Records for the exercise –
*** Begin section ***

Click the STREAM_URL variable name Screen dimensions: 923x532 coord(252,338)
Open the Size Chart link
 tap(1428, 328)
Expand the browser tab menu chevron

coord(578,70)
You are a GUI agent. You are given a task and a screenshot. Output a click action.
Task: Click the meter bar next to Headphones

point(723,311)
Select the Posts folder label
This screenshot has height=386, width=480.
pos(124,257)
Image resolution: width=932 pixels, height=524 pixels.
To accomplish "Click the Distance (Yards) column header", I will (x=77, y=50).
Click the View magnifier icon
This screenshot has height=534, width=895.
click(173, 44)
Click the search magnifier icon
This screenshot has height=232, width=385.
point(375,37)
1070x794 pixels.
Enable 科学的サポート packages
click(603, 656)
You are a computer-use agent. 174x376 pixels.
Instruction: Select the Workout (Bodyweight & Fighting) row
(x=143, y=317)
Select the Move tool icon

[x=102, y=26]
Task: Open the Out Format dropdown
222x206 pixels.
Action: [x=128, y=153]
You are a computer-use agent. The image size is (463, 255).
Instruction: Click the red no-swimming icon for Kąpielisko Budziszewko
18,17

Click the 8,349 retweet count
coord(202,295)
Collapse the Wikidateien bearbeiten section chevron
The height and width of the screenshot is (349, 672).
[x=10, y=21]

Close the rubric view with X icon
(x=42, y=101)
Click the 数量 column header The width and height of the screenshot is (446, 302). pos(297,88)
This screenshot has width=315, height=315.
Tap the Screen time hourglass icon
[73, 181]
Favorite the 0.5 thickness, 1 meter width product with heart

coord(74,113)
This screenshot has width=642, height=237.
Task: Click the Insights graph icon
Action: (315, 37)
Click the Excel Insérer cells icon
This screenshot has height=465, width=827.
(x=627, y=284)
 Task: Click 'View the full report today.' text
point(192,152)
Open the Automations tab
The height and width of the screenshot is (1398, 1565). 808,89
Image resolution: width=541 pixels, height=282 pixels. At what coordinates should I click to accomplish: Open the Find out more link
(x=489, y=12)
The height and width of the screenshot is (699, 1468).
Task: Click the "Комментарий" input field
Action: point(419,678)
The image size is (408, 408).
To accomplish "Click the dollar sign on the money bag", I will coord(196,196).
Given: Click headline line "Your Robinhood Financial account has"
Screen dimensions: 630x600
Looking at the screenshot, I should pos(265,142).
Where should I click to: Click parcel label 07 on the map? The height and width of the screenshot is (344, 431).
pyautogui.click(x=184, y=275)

*** End section ***

Aim of the task – Set down the entries verbatim, leaving none out.

Written answer –
Click the STREAM_URL variable name Screen dimensions: 923x532 coord(252,338)
Open the Size Chart link
 tap(1428, 328)
Expand the browser tab menu chevron

coord(578,70)
You are a GUI agent. You are given a task and a screenshot. Output a click action.
Task: Click the meter bar next to Headphones

point(723,311)
Select the Posts folder label
This screenshot has height=386, width=480.
pos(124,257)
Image resolution: width=932 pixels, height=524 pixels.
To accomplish "Click the Distance (Yards) column header", I will (x=77, y=50).
Click the View magnifier icon
This screenshot has height=534, width=895.
click(173, 44)
Click the search magnifier icon
This screenshot has height=232, width=385.
point(375,37)
1070x794 pixels.
Enable 科学的サポート packages
click(603, 656)
You are a computer-use agent. 174x376 pixels.
Instruction: Select the Workout (Bodyweight & Fighting) row
(x=143, y=317)
Select the Move tool icon

[x=102, y=26]
Task: Open the Out Format dropdown
222x206 pixels.
Action: [x=128, y=153]
You are a computer-use agent. The image size is (463, 255).
Instruction: Click the red no-swimming icon for Kąpielisko Budziszewko
18,17

Click the 8,349 retweet count
coord(202,295)
Collapse the Wikidateien bearbeiten section chevron
The height and width of the screenshot is (349, 672).
[x=10, y=21]

Close the rubric view with X icon
(x=42, y=101)
Click the 数量 column header The width and height of the screenshot is (446, 302). pos(297,88)
This screenshot has width=315, height=315.
Tap the Screen time hourglass icon
[73, 181]
Favorite the 0.5 thickness, 1 meter width product with heart

coord(74,113)
This screenshot has width=642, height=237.
Task: Click the Insights graph icon
Action: (315, 37)
Click the Excel Insérer cells icon
This screenshot has height=465, width=827.
(x=627, y=284)
 Task: Click 'View the full report today.' text
point(192,152)
Open the Automations tab
The height and width of the screenshot is (1398, 1565). 808,89
Image resolution: width=541 pixels, height=282 pixels. At what coordinates should I click to accomplish: Open the Find out more link
(x=489, y=12)
The height and width of the screenshot is (699, 1468).
Task: Click the "Комментарий" input field
Action: point(419,678)
The image size is (408, 408).
To accomplish "Click the dollar sign on the money bag", I will coord(196,196).
Given: Click headline line "Your Robinhood Financial account has"
Screen dimensions: 630x600
Looking at the screenshot, I should pos(265,142).
Where should I click to: Click parcel label 07 on the map? The height and width of the screenshot is (344, 431).
pyautogui.click(x=184, y=275)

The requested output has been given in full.